━━━ Source data
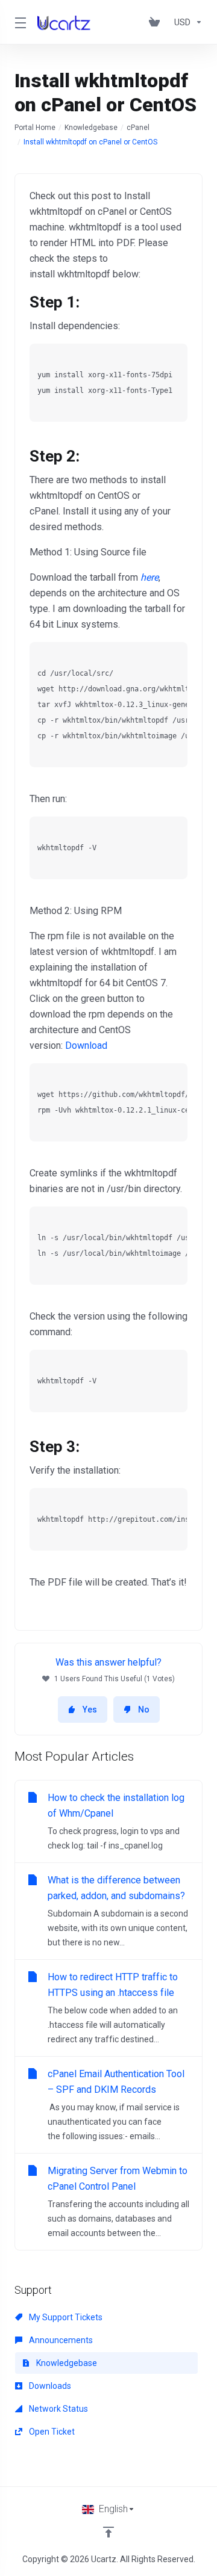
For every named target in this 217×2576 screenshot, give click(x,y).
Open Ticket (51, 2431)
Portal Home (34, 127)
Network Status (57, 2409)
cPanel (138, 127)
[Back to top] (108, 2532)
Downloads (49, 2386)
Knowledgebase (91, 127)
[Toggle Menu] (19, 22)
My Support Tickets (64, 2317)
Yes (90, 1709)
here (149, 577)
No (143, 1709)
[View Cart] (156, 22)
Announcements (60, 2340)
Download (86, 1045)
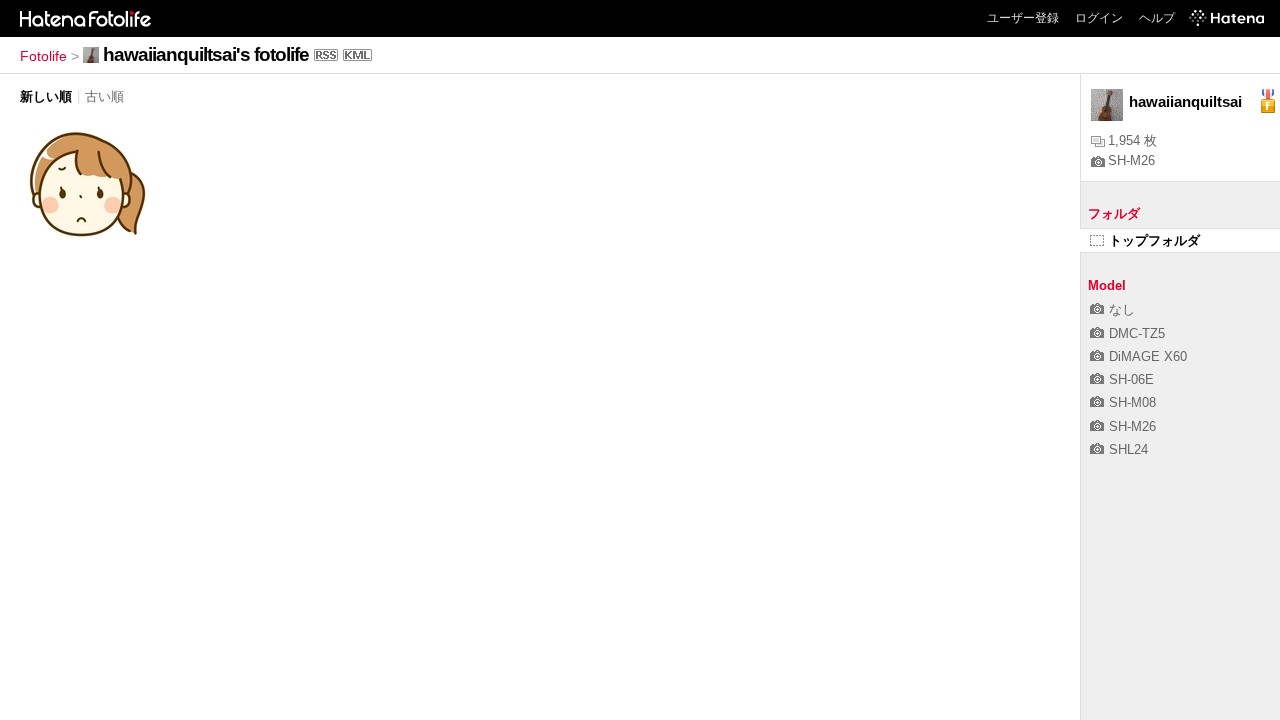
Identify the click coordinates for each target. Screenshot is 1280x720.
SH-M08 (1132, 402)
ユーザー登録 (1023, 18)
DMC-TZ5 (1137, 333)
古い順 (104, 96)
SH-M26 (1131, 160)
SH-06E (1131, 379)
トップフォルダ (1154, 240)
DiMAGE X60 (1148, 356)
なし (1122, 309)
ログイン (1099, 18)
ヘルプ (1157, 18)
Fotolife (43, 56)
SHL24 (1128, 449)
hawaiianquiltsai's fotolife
━━━━━━
Word for word, set down every line of the records above, and leave the pictures out.

For every named target in this 217×2576 screenshot, give click(x,y).
Open Ticket (51, 2431)
Portal Home (34, 127)
Network Status (57, 2409)
cPanel (138, 127)
[Back to top] (108, 2532)
Downloads (49, 2386)
Knowledgebase (91, 127)
[Toggle Menu] (19, 22)
My Support Tickets (64, 2317)
Yes (90, 1709)
here (149, 577)
No (143, 1709)
[View Cart] (156, 22)
Announcements (60, 2340)
Download (86, 1045)
Identify the click coordinates for each target. Screenshot is 1280x720.
SH-M08 (1132, 402)
ユーザー登録 (1023, 18)
DMC-TZ5 (1137, 333)
古い順 (104, 96)
SH-M26 (1131, 160)
SH-06E (1131, 379)
トップフォルダ (1154, 240)
DiMAGE X60 (1148, 356)
なし (1122, 309)
ログイン (1099, 18)
ヘルプ (1157, 18)
Fotolife (43, 56)
SHL24 (1128, 449)
hawaiianquiltsai's fotolife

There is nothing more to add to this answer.